Domvanalimab (DOM) - Anti-tigit Antibody - A readout for a randomized interim-analysis for ARC-7 planned in 2Q21 in 1st line NSCLC with PD-L1 = 50%. The company is also advancing ARC-10 into a registrational trial to support both Dom + Zim and Zim approvals.
Zimberelimab (ZIM) - Anti-PD-1 Antibody inlicensed from WuXi Biologics
The Adenosine axis
Arcus is a leader in developing drugs targeting the adenosine axis. The adenosine axis plays a critical role in immunosuppression in the tumor microenvironment or TME. When a tumor cell dies especially through immunogenic chemotherapy, it releases extracellular ATP or adenosine triphosphate. CD39 and CD73 are two cell surface proteins that act as enzymes to catalyze ATP to AMP to adenosine. These are non-redundant proteins, meaning without CD73 the process is not complete. Now, this adenosine is a major immunosuppresor in the TME. It works by binding to A2a/A2b receptors expressed on many immune cells.
Arcus presently has two molecules that work in the adenosine axis. One is AB680, which blocks CD73 and stops it from converting ATP to adenosine. The other, Ertuma, works downstream of AB680. It blocks adenosine from binding to A2a/A2b, the two receptors that assist in immunosuppression by impairing of tumor-infiltrating lymphocytes (mainly T cells and NK cells) and myeloid cells (dendritic cells, macrophages), mediated by the A2a and A2b receptors, respectively. A2b is also upregulated in certain tumors, such as in KRAS-mutated cancers.

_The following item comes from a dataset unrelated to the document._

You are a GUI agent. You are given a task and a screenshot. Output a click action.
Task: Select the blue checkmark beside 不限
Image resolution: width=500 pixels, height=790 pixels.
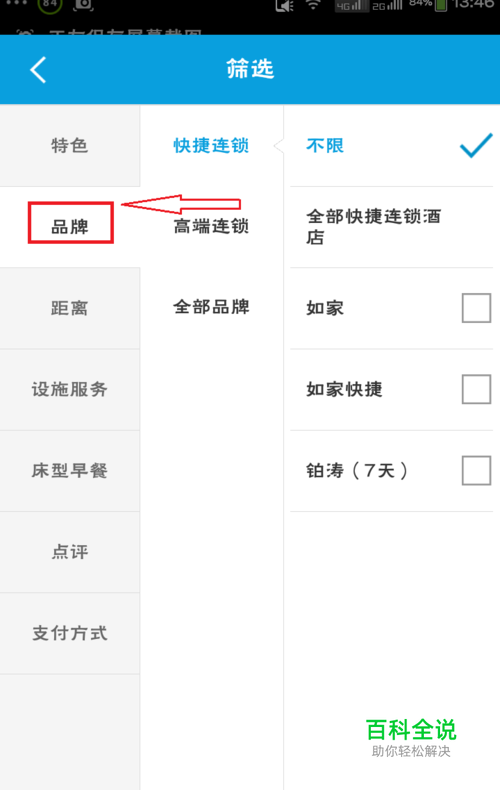pyautogui.click(x=476, y=146)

AB680 is a small molecule inhibitor of CD73 which offers several advantages over antibodies targeting CD73. The most advanced of these in terms of clinical development is AZN’s oleclumab and BMS-986179 from Bristol-Myers Squibb (NYSE:BMY). Adenosine is formed through the mediation of CD73 deep in the cells, and antibodies have a permeability issue when it comes to tumor tissue. However, a small molecule like AB680 is much more mobile. Antibodies are, therefore, not as effective against CD73, and especially against soluble CD73. One explanation, according to the company 10-K, for this difference in potency is that “small-molecule CD73 inhibitors bind in the active site of the CD73 enzyme with an affinity about ten million times greater than the affinity of its substrate, AMP, for CD73. In contrast, many anti-CD73 antibodies were not designed to inhibit the enzymatic activity of CD73 but to instead induce internalization of CD73 from the cell surface and therefore will be less effective at inhibiting soluble forms of CD73,” because large volumes of CD73 is shed from the cell surface and presents in soluble forms.